Start of Document extract

Evaluation of mixtures vs. monocultures: Forage mixtures frequently produced greater dry matter than monocultures. Mixtures with western wheatgrass yielded best. Mixtures of cool season and warm season grasses generally produced higher forage yield. Adding little bluestem to the mixture can increase the potential for late-season productivity. These patterns were robust over a wide variety of climate conditions, as this study included both one of the driest and wettest years in the history of the region. No significant differences in forage production was observed when researchers compared the dry to wet year, demonstrating the suitability of native species in a variable climate.
Evaluation of genomic tools for forage breeding: researchers found very little difference in prediction accuracy among the three methods tested, although prediction accuracies were lower for traits with lower heritability. Researchers did find that there would be potential gain in prediction accuracy from the application of FAST SNP markers in molecular breeding. Now that this concept has been proven, it can be applied to crested wheatgrass (and other forage species) once their genomic sequences have been established.
Weed suppression by native species: Researchers found that, of the seven native forages tested, western wheatgrass, little bluestem and side-oats grama can reduce the aboveground and belowground growth of weeds.
Optimum sainfoin/grass seeding ratios: Mixtures with hybrid bromegrass yielded highest, followed by crested wheatgrass and then meadow bromegrass. In Swift Current, AAC Mountainview yielded highest. Mixtures with Armada and AC Knowles yielded higher than AC Goliath. At all sites sainfoin monocultures seeded at 100% of the recommended seeding rate yielded similarly to monocultures seeded at 50% of the recommended seeding rate. This means that seeding rate of sainfoin can potentially be reduced by as much as 50% to save on seed costs while maintaining yield.

End of Document extract

Things to do —
A: Based on the forage research summary, mark each statement yes or no, and quote the exact words from the summary that settle it: (i) sainfoin monocultures seeded at half the recommended rate yielded about the same as those seeded at the full rate; (ii) forage production differed significantly between the dry year and the wet year; (iii) mixtures with AC Goliath outyielded mixtures with Armada.
B: According to the forage research summary, which native forages can reduce weed growth?
C: Carry on the forage research summary from its final sentence, in the same style.

Start of Supplied data

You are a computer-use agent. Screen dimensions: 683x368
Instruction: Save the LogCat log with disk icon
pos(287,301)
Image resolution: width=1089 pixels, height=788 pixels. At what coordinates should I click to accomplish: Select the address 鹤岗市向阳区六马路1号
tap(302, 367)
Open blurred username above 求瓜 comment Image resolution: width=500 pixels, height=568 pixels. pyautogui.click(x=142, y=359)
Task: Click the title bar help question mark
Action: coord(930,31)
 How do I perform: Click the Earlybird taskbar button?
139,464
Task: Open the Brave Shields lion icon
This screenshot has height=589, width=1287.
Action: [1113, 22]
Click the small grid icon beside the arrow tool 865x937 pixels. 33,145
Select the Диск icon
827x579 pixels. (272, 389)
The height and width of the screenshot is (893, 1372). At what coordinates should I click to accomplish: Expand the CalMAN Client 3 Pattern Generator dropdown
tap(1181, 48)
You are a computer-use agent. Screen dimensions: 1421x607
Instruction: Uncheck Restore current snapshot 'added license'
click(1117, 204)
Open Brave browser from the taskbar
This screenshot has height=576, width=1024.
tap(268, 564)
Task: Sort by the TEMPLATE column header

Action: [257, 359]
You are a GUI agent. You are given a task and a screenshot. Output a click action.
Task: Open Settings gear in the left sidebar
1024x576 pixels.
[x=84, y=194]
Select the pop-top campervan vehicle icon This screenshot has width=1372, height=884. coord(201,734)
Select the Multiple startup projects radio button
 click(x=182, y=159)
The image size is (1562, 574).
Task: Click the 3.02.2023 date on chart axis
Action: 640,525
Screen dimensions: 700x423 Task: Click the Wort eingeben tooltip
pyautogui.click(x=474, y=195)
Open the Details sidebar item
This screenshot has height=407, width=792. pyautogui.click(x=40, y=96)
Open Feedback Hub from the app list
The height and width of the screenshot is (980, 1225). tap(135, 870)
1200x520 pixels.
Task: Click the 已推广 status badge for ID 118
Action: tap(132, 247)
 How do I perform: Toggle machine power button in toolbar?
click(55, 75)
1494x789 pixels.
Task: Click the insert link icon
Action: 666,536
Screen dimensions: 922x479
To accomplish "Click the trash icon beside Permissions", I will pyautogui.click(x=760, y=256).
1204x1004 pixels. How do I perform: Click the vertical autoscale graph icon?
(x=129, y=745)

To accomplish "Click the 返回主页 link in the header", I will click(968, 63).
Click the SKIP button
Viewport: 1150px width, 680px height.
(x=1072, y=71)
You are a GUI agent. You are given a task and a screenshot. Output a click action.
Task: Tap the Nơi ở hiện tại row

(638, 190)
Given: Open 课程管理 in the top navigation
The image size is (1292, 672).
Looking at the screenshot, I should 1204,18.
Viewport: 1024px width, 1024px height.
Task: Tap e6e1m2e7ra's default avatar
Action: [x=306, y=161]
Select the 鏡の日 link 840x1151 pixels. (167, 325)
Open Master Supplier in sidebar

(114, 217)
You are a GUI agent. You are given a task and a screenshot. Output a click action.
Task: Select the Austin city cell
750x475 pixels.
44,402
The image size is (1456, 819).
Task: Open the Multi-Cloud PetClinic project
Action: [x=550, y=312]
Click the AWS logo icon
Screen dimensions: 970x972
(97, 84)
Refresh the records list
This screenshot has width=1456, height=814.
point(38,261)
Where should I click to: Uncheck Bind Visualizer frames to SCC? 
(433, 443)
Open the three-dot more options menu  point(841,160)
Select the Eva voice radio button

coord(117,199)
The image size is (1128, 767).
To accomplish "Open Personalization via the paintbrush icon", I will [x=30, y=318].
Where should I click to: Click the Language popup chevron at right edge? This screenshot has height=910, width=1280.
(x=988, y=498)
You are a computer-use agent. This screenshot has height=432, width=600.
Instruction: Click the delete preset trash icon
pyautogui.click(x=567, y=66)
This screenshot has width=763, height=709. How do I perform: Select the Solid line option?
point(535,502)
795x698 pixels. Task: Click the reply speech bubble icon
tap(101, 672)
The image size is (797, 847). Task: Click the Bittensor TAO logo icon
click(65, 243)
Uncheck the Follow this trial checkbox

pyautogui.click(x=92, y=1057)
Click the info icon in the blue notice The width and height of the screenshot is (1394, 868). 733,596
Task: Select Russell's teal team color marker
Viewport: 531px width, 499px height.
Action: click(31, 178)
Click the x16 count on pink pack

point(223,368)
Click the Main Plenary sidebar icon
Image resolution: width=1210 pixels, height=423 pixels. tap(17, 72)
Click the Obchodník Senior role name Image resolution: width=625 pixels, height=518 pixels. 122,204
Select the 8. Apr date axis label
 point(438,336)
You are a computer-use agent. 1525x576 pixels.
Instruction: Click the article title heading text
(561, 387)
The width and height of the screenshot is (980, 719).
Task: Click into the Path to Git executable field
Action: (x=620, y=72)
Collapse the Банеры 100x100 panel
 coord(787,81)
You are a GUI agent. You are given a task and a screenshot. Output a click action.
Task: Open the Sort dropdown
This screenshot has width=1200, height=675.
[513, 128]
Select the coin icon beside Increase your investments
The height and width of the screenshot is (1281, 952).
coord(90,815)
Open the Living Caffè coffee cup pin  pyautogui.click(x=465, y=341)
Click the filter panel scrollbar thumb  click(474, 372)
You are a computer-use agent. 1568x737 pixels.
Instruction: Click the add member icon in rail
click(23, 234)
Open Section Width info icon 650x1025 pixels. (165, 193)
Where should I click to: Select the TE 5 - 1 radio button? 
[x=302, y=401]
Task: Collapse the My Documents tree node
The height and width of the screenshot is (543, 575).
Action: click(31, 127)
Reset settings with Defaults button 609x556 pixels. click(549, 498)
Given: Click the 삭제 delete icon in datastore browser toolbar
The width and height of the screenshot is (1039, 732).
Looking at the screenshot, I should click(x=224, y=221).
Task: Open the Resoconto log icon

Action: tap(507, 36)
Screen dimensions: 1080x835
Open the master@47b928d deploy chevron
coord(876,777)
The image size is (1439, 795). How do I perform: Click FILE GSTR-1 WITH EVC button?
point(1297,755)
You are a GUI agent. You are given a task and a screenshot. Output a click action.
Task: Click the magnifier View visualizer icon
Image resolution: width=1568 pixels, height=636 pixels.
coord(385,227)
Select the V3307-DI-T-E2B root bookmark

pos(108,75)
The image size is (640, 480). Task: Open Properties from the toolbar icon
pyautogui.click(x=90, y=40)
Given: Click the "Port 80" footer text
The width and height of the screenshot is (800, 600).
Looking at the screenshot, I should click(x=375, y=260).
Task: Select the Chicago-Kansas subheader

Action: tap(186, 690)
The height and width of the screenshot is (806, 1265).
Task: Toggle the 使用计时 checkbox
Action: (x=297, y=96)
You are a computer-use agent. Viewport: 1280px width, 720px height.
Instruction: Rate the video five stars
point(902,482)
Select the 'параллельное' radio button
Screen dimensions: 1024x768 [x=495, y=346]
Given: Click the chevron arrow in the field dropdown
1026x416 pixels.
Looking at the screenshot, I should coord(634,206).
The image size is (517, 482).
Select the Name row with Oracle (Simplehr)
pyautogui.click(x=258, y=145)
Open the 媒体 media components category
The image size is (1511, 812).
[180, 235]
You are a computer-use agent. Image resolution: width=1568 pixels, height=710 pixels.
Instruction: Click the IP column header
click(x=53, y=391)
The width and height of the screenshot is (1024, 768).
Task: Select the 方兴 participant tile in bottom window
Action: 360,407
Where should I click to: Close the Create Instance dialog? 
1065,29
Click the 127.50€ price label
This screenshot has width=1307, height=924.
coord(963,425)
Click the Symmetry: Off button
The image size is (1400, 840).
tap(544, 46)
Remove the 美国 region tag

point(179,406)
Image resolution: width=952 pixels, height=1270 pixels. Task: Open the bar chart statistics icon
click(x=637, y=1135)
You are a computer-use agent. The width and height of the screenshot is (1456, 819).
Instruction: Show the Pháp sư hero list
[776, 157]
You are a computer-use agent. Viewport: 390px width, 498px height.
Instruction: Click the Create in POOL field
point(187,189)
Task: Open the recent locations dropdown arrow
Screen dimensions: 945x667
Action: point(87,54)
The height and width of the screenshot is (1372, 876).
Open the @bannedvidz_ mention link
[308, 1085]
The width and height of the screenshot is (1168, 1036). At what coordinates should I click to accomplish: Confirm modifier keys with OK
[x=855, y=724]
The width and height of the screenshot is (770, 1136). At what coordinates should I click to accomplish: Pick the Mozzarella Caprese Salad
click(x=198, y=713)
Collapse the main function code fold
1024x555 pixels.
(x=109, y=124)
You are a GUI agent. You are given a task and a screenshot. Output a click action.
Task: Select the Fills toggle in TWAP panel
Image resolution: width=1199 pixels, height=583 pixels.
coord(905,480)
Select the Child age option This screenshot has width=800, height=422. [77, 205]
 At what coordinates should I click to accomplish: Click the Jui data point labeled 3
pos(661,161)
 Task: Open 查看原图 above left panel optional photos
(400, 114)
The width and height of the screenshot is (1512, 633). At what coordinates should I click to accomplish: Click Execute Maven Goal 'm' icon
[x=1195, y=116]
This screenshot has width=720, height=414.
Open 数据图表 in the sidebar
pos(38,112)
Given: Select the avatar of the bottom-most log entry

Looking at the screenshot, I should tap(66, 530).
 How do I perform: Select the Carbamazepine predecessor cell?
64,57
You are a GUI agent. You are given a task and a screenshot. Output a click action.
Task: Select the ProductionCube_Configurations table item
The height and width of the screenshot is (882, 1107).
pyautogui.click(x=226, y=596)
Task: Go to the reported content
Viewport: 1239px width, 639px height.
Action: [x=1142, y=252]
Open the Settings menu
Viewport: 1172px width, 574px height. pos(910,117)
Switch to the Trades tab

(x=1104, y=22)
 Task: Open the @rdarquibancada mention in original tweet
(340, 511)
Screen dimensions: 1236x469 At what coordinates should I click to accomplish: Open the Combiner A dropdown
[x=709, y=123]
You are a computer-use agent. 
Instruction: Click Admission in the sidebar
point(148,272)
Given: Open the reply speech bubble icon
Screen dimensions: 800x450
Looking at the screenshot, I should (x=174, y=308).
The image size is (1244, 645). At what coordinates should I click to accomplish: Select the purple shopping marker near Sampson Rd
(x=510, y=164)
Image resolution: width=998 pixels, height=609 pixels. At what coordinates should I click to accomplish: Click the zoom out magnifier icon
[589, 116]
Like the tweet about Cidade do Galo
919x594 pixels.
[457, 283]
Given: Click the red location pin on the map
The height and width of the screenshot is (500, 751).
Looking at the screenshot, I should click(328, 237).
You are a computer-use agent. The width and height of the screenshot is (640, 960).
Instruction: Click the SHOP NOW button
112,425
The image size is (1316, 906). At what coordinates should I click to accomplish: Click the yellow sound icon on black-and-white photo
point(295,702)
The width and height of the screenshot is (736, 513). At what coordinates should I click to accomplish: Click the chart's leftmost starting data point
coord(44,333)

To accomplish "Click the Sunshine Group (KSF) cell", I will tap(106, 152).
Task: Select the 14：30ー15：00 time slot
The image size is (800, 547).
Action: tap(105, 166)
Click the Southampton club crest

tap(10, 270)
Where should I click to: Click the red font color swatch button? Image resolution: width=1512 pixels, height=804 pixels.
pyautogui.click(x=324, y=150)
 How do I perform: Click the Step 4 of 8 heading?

End of Supplied data

Task responses —
A:
(i) Yes: "At all sites sainfoin monocultures seeded at 100% of the recommended seeding rate yielded similarly to monocultures seeded at 50% of the recommended seeding rate."
(ii) No: "No significant differences in forage production was observed when researchers compared the dry to wet year"
(iii) No: "Mixtures with Armada and AC Knowles yielded higher than AC Goliath."

B: Western wheatgrass, little bluestem and side-oats grama.

C:
Grazing behavior and condensed tannins in legumes: Due to poor growing conditions only 3 of the legumes grew well enough to be evaluated for grazing preference, they were cicer milkvetch, Canadian milkvetch, and slender milkvetch, Researchers found no difference in grazing preference. The researchers found no effect of the condensed tannins of purple or white prairie clover on ruminal methane production despite their high concentrations in these forages. Increasing the amount of purple prairie clover in the stand did result in an increase in DM, NDF, and CP, with the greatest effective degradability observed with ratios between 50:50 and 75:25. These results suggest that pastures that contain from 50-75% of PPC in full flower would have the highest nutritive value.
What it Means
The results from this study are valuable for producers when considering establishing or rejuvenating pastures. They also provide researchers with a path forward to continue breeding and improving native forages.